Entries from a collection
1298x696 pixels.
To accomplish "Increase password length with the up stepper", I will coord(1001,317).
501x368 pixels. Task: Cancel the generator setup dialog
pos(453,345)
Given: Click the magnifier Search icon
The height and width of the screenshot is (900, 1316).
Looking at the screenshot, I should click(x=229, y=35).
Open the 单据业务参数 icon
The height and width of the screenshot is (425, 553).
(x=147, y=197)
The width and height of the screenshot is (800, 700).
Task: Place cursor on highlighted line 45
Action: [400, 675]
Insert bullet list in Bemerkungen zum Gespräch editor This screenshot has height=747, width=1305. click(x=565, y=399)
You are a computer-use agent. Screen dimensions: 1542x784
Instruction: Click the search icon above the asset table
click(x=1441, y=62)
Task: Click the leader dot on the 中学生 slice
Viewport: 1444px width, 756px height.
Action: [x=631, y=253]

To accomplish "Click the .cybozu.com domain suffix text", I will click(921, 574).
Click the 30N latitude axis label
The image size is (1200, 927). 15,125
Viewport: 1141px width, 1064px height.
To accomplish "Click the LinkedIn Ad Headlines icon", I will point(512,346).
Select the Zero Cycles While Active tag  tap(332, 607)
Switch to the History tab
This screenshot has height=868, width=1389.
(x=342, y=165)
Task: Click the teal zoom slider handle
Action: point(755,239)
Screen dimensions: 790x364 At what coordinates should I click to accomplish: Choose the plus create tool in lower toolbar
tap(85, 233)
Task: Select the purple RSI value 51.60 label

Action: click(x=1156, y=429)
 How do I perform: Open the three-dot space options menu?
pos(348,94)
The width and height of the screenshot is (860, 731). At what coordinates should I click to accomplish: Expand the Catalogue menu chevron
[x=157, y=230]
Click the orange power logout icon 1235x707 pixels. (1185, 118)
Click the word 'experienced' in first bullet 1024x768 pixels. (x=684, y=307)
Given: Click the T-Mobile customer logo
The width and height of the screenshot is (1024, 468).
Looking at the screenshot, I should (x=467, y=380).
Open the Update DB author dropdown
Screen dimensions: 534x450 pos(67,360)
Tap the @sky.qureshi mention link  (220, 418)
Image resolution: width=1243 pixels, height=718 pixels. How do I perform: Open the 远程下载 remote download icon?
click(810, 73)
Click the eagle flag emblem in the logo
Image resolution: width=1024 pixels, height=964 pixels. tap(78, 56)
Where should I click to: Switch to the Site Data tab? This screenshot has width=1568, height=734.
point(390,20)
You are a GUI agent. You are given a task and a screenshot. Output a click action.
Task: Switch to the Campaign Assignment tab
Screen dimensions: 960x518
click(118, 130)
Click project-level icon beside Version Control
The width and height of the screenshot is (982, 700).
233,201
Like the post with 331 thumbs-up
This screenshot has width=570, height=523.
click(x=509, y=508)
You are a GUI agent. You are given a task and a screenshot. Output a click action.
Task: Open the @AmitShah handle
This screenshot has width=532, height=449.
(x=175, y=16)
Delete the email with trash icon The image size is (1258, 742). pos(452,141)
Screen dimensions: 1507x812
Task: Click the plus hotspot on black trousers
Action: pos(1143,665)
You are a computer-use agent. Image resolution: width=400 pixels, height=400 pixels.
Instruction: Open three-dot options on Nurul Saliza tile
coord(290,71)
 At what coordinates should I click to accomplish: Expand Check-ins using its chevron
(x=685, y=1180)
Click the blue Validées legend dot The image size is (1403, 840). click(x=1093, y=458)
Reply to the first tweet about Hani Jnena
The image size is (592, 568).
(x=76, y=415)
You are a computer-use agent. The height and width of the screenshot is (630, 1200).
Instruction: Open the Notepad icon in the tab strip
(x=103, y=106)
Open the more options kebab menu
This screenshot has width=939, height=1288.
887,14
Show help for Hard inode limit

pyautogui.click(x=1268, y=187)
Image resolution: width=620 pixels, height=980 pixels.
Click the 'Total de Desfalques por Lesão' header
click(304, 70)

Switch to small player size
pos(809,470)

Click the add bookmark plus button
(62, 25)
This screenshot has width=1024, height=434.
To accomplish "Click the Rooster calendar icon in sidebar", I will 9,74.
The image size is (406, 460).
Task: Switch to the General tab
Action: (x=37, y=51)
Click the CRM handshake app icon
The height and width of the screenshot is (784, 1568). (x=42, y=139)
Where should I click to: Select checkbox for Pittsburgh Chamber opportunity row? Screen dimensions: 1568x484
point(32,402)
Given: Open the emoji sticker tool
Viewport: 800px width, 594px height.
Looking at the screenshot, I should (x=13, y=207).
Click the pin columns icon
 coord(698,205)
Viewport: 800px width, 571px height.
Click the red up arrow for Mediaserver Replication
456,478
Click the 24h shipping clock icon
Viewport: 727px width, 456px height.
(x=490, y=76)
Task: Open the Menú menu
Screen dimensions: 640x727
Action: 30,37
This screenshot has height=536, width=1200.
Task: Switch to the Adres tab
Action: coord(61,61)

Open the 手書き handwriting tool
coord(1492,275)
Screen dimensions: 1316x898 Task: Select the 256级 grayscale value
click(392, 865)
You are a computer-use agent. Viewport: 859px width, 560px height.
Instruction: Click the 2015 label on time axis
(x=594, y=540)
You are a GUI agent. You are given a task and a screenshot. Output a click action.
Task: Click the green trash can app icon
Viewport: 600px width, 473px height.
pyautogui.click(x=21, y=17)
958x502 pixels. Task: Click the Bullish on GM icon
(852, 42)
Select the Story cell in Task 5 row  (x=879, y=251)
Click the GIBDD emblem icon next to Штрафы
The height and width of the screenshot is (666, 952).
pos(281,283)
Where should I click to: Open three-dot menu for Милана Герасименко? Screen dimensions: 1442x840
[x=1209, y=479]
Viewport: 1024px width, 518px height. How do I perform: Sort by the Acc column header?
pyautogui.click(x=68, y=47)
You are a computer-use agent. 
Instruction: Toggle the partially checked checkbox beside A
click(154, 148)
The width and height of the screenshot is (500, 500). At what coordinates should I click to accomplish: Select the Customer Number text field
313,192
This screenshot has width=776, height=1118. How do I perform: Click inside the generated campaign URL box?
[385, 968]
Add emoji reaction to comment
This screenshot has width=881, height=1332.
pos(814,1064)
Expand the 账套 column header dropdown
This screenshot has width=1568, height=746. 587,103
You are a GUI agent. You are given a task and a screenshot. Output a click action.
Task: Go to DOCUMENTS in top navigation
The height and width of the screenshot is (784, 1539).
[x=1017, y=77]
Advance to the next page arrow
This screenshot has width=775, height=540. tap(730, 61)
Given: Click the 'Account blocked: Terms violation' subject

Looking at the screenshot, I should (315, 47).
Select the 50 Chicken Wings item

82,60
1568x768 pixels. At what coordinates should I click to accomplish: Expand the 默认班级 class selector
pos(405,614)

* [WHAT TO DO] Can you edit the lines above so that "magnifier" becomes "magnifying glass" wherever it appears, with everything else left unchanged?

* [THE SOLUTION]
1298x696 pixels.
To accomplish "Increase password length with the up stepper", I will coord(1001,317).
501x368 pixels. Task: Cancel the generator setup dialog
pos(453,345)
Given: Click the magnifying glass Search icon
The height and width of the screenshot is (900, 1316).
Looking at the screenshot, I should click(x=229, y=35).
Open the 单据业务参数 icon
The height and width of the screenshot is (425, 553).
(x=147, y=197)
The width and height of the screenshot is (800, 700).
Task: Place cursor on highlighted line 45
Action: [400, 675]
Insert bullet list in Bemerkungen zum Gespräch editor This screenshot has height=747, width=1305. click(x=565, y=399)
You are a computer-use agent. Screen dimensions: 1542x784
Instruction: Click the search icon above the asset table
click(x=1441, y=62)
Task: Click the leader dot on the 中学生 slice
Viewport: 1444px width, 756px height.
Action: [x=631, y=253]

To accomplish "Click the .cybozu.com domain suffix text", I will click(921, 574).
Click the 30N latitude axis label
The image size is (1200, 927). 15,125
Viewport: 1141px width, 1064px height.
To accomplish "Click the LinkedIn Ad Headlines icon", I will point(512,346).
Select the Zero Cycles While Active tag  tap(332, 607)
Switch to the History tab
This screenshot has height=868, width=1389.
(x=342, y=165)
Task: Click the teal zoom slider handle
Action: point(755,239)
Screen dimensions: 790x364 At what coordinates should I click to accomplish: Choose the plus create tool in lower toolbar
tap(85, 233)
Task: Select the purple RSI value 51.60 label

Action: click(x=1156, y=429)
 How do I perform: Open the three-dot space options menu?
pos(348,94)
The width and height of the screenshot is (860, 731). At what coordinates should I click to accomplish: Expand the Catalogue menu chevron
[x=157, y=230]
Click the orange power logout icon 1235x707 pixels. (1185, 118)
Click the word 'experienced' in first bullet 1024x768 pixels. (x=684, y=307)
Given: Click the T-Mobile customer logo
The width and height of the screenshot is (1024, 468).
Looking at the screenshot, I should (x=467, y=380).
Open the Update DB author dropdown
Screen dimensions: 534x450 pos(67,360)
Tap the @sky.qureshi mention link  (220, 418)
Image resolution: width=1243 pixels, height=718 pixels. How do I perform: Open the 远程下载 remote download icon?
click(810, 73)
Click the eagle flag emblem in the logo
Image resolution: width=1024 pixels, height=964 pixels. tap(78, 56)
Where should I click to: Switch to the Site Data tab? This screenshot has width=1568, height=734.
point(390,20)
You are a GUI agent. You are given a task and a screenshot. Output a click action.
Task: Switch to the Campaign Assignment tab
Screen dimensions: 960x518
click(118, 130)
Click project-level icon beside Version Control
The width and height of the screenshot is (982, 700).
233,201
Like the post with 331 thumbs-up
This screenshot has width=570, height=523.
click(x=509, y=508)
You are a GUI agent. You are given a task and a screenshot. Output a click action.
Task: Open the @AmitShah handle
This screenshot has width=532, height=449.
(x=175, y=16)
Delete the email with trash icon The image size is (1258, 742). pos(452,141)
Screen dimensions: 1507x812
Task: Click the plus hotspot on black trousers
Action: pos(1143,665)
You are a computer-use agent. Image resolution: width=400 pixels, height=400 pixels.
Instruction: Open three-dot options on Nurul Saliza tile
coord(290,71)
 At what coordinates should I click to accomplish: Expand Check-ins using its chevron
(x=685, y=1180)
Click the blue Validées legend dot The image size is (1403, 840). click(x=1093, y=458)
Reply to the first tweet about Hani Jnena
The image size is (592, 568).
(x=76, y=415)
You are a computer-use agent. The height and width of the screenshot is (630, 1200).
Instruction: Open the Notepad icon in the tab strip
(x=103, y=106)
Open the more options kebab menu
This screenshot has width=939, height=1288.
887,14
Show help for Hard inode limit

pyautogui.click(x=1268, y=187)
Image resolution: width=620 pixels, height=980 pixels.
Click the 'Total de Desfalques por Lesão' header
click(304, 70)

Switch to small player size
pos(809,470)

Click the add bookmark plus button
(62, 25)
This screenshot has width=1024, height=434.
To accomplish "Click the Rooster calendar icon in sidebar", I will 9,74.
The image size is (406, 460).
Task: Switch to the General tab
Action: (x=37, y=51)
Click the CRM handshake app icon
The height and width of the screenshot is (784, 1568). (x=42, y=139)
Where should I click to: Select checkbox for Pittsburgh Chamber opportunity row? Screen dimensions: 1568x484
point(32,402)
Given: Open the emoji sticker tool
Viewport: 800px width, 594px height.
Looking at the screenshot, I should (x=13, y=207).
Click the pin columns icon
 coord(698,205)
Viewport: 800px width, 571px height.
Click the red up arrow for Mediaserver Replication
456,478
Click the 24h shipping clock icon
Viewport: 727px width, 456px height.
(x=490, y=76)
Task: Open the Menú menu
Screen dimensions: 640x727
Action: 30,37
This screenshot has height=536, width=1200.
Task: Switch to the Adres tab
Action: coord(61,61)

Open the 手書き handwriting tool
coord(1492,275)
Screen dimensions: 1316x898 Task: Select the 256级 grayscale value
click(392, 865)
You are a computer-use agent. Viewport: 859px width, 560px height.
Instruction: Click the 2015 label on time axis
(x=594, y=540)
You are a GUI agent. You are given a task and a screenshot. Output a click action.
Task: Click the green trash can app icon
Viewport: 600px width, 473px height.
pyautogui.click(x=21, y=17)
958x502 pixels. Task: Click the Bullish on GM icon
(852, 42)
Select the Story cell in Task 5 row  (x=879, y=251)
Click the GIBDD emblem icon next to Штрафы
The height and width of the screenshot is (666, 952).
pos(281,283)
Where should I click to: Open three-dot menu for Милана Герасименко? Screen dimensions: 1442x840
[x=1209, y=479]
Viewport: 1024px width, 518px height. How do I perform: Sort by the Acc column header?
pyautogui.click(x=68, y=47)
You are a computer-use agent. 
Instruction: Toggle the partially checked checkbox beside A
click(154, 148)
The width and height of the screenshot is (500, 500). At what coordinates should I click to accomplish: Select the Customer Number text field
313,192
This screenshot has width=776, height=1118. How do I perform: Click inside the generated campaign URL box?
[385, 968]
Add emoji reaction to comment
This screenshot has width=881, height=1332.
pos(814,1064)
Expand the 账套 column header dropdown
This screenshot has width=1568, height=746. 587,103
You are a GUI agent. You are given a task and a screenshot. Output a click action.
Task: Go to DOCUMENTS in top navigation
The height and width of the screenshot is (784, 1539).
[x=1017, y=77]
Advance to the next page arrow
This screenshot has width=775, height=540. tap(730, 61)
Given: Click the 'Account blocked: Terms violation' subject

Looking at the screenshot, I should (315, 47).
Select the 50 Chicken Wings item

82,60
1568x768 pixels. At what coordinates should I click to accomplish: Expand the 默认班级 class selector
pos(405,614)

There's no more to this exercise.